There is a simple C program called xchars.c available to produce exactly these characters. Compile it and run it to produce the required compound. For instance:
cc xchars.c ./a.out
Get it here: unicode.txt and save it somewhere.
Install it with:
abc -u -w unicode < unicode.txt
You can unpack it into any workspace: just change the first 'unicode' in the above line into the workspace name you want to use.
There is a HOW TO called UTEST that you can run to check that it has installed OK.
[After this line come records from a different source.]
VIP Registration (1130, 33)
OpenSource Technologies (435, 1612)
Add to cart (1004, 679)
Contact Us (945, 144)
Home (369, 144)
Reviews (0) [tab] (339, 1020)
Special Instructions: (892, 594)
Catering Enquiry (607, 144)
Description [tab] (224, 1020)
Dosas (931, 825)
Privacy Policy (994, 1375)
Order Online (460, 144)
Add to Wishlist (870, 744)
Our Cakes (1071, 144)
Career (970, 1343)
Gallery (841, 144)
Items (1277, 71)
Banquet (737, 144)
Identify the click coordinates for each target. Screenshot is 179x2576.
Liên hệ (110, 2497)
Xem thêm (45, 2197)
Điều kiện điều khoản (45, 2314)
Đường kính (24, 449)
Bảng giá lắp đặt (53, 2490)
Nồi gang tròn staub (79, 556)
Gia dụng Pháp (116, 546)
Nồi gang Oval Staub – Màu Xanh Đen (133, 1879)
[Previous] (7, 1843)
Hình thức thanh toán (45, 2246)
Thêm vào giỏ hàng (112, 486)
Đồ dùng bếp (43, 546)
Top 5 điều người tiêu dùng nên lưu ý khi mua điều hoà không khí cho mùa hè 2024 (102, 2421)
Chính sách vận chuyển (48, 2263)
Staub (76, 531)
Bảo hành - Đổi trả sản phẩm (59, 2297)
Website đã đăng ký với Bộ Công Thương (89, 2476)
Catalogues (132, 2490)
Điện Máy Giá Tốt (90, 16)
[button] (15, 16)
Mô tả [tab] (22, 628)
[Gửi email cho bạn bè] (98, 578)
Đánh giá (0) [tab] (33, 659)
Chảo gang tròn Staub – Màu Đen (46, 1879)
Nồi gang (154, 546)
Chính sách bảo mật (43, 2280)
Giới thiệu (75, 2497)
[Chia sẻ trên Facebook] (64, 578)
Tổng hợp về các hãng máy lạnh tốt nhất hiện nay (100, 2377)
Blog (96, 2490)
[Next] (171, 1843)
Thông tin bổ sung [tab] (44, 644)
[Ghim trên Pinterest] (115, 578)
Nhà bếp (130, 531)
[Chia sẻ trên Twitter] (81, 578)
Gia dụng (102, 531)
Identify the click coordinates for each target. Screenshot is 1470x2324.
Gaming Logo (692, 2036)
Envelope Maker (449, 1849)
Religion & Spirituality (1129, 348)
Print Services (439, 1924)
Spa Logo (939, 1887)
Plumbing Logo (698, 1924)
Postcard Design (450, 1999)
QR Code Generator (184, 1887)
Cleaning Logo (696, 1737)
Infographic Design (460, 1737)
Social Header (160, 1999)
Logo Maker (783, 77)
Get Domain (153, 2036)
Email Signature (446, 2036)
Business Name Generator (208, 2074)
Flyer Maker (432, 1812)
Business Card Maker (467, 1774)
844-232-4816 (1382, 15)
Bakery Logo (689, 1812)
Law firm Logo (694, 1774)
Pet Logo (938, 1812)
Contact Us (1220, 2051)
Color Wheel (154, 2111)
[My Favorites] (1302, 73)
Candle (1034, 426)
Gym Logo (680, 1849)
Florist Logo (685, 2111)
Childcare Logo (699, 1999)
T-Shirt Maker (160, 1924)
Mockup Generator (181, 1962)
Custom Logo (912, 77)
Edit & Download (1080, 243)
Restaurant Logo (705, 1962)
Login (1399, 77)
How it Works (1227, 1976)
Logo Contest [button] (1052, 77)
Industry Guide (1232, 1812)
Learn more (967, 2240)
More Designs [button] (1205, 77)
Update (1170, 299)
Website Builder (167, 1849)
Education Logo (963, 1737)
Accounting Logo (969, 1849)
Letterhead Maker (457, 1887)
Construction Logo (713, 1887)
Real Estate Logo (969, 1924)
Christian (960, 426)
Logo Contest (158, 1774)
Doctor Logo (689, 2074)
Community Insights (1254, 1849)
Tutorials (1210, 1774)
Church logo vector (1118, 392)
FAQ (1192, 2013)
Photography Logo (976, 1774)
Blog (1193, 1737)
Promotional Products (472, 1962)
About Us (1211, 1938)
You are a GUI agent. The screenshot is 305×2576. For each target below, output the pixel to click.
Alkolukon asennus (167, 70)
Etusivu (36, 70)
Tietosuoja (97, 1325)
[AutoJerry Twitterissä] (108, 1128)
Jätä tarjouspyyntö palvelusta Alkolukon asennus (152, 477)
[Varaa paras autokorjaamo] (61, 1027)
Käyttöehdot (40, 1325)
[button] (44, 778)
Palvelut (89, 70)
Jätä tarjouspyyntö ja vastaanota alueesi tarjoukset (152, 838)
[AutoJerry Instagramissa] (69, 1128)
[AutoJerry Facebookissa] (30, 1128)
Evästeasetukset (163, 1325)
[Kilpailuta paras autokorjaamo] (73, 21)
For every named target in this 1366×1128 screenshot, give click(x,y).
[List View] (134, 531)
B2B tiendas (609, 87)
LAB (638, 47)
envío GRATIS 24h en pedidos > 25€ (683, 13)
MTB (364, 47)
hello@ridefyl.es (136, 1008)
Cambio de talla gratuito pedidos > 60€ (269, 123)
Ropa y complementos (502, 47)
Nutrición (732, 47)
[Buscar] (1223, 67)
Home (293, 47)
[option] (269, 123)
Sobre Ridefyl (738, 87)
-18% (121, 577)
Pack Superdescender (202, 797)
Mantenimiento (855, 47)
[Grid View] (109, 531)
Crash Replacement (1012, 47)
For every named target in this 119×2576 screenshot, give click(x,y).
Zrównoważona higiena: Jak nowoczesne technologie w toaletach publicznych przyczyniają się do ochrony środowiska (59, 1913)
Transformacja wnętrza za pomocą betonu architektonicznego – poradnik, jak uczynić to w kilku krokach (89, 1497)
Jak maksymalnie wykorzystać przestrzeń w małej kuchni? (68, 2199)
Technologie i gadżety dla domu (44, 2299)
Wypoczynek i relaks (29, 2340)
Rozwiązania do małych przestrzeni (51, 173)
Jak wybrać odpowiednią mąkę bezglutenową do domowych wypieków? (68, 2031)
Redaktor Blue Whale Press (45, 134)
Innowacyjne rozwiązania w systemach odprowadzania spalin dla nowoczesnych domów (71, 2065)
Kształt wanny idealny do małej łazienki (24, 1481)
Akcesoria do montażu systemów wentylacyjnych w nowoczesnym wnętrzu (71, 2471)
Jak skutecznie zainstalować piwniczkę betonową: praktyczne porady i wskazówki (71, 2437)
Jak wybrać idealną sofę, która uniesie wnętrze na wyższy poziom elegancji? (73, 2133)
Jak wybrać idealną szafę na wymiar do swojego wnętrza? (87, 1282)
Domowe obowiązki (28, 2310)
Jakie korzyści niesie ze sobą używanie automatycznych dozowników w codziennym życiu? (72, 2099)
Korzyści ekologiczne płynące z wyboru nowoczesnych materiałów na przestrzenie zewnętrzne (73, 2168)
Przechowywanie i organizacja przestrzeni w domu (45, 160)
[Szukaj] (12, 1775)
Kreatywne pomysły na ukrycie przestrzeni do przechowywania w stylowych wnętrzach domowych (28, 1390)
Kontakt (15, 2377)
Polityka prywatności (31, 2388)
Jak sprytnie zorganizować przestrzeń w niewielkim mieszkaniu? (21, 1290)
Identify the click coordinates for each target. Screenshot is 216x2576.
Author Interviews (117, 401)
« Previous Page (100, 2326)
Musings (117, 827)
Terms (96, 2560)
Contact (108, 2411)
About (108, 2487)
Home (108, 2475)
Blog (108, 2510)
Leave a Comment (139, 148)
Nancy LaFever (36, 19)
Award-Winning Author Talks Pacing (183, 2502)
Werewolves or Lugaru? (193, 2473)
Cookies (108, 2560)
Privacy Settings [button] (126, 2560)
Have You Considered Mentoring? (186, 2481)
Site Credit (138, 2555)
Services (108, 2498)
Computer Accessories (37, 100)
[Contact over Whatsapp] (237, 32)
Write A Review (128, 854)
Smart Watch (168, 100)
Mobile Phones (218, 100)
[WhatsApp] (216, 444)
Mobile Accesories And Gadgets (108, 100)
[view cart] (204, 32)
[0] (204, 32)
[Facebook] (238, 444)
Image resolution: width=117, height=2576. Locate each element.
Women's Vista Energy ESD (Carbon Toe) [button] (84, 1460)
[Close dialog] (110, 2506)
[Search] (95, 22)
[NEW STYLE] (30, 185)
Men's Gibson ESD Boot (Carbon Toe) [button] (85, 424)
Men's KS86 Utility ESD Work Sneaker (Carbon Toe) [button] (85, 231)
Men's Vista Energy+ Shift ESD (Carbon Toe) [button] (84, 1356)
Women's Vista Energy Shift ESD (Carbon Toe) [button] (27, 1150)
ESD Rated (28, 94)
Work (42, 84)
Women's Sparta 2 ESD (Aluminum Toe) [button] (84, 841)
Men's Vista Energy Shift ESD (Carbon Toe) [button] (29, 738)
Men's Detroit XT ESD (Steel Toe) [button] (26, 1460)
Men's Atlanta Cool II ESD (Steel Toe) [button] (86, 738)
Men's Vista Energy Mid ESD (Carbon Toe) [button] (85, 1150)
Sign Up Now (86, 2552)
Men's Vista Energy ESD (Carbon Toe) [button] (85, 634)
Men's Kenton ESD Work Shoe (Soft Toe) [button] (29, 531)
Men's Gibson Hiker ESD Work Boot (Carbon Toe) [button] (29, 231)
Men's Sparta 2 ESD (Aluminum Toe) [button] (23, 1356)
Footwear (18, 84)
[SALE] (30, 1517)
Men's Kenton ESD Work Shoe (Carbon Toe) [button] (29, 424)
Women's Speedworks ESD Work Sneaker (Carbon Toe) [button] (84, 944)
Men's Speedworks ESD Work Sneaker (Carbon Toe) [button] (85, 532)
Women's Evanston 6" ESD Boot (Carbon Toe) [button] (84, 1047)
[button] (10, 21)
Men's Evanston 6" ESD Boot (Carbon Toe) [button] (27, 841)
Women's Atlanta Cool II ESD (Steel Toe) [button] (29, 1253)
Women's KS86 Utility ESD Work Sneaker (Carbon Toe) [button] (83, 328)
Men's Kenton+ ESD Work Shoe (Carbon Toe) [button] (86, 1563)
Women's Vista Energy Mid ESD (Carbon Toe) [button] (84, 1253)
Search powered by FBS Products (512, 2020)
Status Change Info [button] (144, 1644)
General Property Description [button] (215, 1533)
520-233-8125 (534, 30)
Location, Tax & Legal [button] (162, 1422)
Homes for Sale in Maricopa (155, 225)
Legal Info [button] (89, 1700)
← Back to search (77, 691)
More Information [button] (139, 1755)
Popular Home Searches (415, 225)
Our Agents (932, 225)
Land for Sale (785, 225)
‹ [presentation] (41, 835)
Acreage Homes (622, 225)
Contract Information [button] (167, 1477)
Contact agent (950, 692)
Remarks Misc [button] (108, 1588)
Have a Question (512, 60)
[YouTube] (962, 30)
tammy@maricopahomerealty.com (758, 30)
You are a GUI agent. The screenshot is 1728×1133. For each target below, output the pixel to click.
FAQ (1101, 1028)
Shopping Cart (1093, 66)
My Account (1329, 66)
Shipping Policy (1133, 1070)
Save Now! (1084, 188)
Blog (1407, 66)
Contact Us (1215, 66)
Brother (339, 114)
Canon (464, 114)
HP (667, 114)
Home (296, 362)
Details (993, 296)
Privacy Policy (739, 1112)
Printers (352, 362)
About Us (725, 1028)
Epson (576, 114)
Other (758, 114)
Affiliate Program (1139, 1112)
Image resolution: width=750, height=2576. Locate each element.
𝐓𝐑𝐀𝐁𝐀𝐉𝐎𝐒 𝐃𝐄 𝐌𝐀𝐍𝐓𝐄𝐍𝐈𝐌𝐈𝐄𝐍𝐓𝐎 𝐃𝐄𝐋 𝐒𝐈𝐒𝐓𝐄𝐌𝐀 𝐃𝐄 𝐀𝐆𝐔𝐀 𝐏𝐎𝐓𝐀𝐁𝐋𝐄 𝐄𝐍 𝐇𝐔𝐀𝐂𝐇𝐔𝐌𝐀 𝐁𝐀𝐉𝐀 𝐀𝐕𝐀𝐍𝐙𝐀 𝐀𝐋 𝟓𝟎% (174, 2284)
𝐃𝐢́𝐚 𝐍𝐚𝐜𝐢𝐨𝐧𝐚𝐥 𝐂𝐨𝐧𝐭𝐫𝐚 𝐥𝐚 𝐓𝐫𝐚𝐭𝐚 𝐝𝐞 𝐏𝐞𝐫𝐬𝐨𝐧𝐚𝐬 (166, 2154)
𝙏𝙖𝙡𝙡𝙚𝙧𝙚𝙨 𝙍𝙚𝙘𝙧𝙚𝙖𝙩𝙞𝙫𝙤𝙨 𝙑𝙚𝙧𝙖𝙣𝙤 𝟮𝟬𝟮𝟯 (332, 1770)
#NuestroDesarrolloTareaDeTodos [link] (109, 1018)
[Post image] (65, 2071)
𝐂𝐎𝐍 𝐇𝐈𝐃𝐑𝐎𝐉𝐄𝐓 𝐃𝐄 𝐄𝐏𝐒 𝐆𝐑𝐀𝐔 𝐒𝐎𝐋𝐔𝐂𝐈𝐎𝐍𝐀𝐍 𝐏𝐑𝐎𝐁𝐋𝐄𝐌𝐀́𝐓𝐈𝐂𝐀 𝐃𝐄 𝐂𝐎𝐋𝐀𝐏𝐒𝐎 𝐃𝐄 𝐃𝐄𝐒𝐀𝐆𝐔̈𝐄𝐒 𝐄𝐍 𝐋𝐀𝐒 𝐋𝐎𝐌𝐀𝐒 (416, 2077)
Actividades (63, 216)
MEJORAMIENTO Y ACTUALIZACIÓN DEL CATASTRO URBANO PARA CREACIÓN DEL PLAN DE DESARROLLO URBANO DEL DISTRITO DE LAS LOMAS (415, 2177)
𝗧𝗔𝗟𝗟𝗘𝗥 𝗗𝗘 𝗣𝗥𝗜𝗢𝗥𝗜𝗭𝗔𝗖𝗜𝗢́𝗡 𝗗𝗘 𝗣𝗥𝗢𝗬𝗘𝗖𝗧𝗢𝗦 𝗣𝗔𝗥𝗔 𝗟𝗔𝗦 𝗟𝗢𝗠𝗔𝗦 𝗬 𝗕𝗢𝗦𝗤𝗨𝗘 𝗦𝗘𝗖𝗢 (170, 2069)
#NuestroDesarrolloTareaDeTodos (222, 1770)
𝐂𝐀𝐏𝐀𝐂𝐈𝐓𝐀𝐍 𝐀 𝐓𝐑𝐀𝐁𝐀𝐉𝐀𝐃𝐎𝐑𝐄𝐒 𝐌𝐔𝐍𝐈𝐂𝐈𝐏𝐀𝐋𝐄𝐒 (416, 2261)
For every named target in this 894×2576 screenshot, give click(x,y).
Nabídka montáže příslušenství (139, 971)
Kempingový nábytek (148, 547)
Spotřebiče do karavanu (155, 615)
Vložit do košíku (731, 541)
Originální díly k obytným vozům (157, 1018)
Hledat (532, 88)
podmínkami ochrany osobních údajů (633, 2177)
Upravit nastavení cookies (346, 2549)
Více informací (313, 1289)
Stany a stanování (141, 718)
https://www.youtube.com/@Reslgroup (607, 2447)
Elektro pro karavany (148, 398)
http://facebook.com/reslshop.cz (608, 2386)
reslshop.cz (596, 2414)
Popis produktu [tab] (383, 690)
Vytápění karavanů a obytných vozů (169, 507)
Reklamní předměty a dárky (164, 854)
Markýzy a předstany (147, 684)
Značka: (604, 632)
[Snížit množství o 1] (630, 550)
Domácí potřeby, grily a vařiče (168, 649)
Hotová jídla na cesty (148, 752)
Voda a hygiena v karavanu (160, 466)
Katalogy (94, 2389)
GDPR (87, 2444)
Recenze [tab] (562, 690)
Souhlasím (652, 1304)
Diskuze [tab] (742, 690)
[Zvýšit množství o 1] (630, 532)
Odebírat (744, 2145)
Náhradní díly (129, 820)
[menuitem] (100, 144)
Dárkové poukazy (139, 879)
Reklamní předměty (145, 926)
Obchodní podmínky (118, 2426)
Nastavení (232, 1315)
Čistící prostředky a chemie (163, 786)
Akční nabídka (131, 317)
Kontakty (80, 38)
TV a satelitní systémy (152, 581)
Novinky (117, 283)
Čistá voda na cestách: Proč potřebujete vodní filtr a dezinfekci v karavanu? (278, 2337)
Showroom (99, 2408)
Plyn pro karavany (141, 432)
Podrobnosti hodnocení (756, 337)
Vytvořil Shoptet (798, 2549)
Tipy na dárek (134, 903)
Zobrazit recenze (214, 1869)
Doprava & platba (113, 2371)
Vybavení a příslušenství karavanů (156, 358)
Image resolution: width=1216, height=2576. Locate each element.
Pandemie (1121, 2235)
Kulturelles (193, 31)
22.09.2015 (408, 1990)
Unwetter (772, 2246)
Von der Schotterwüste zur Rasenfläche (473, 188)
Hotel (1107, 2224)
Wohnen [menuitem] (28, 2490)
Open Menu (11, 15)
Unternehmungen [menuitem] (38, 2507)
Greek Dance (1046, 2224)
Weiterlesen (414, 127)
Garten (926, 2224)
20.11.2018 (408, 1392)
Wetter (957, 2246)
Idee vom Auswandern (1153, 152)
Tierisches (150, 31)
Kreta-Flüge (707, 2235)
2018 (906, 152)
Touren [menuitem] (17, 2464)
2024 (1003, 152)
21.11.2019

HOW TO UNICODE: \ Initialise data-structures for a
program to use Unicode
HOW TO RETURN u.1 s: \ The first Unicode character of
s
HOW TO RETURN s u.item n: \ The n'th Unicode
character of s
HOW TO RETURN u.items s: \ String s split into its
constituent Unicode characters
HOW TO RETURN u.size s: \ The number of Unicode
characters in s
HOW TO RETURN u.abs c: \ The Unicode code point of
character c
HOW TO RETURN u.char i: \ The UTF-8 encoding of the
character at codepoint i
HOW TO RETURN s u.trim n: \ The first n Unicode characters
of s
HOW TO RETURN s u.at n: \ s from position n
HOW TO RETURN s u.left n \ s justified left in a
space of n characters
HOW TO RETURN s u.right n \ s justified right in a
space of n characters
HOW TO RETURN s u.middle n \ s centred in a space of n
characters
HOW TO REPORT u.single s: \ Whether s consists of a single
character
HOW TO REPORT c u.in s: \ Whether the character c occurs
in the string s
HOW TO RETURN u.upper s: \ s returned UPPERCASE
HOW TO RETURN u.lower s: \ s returned lowercase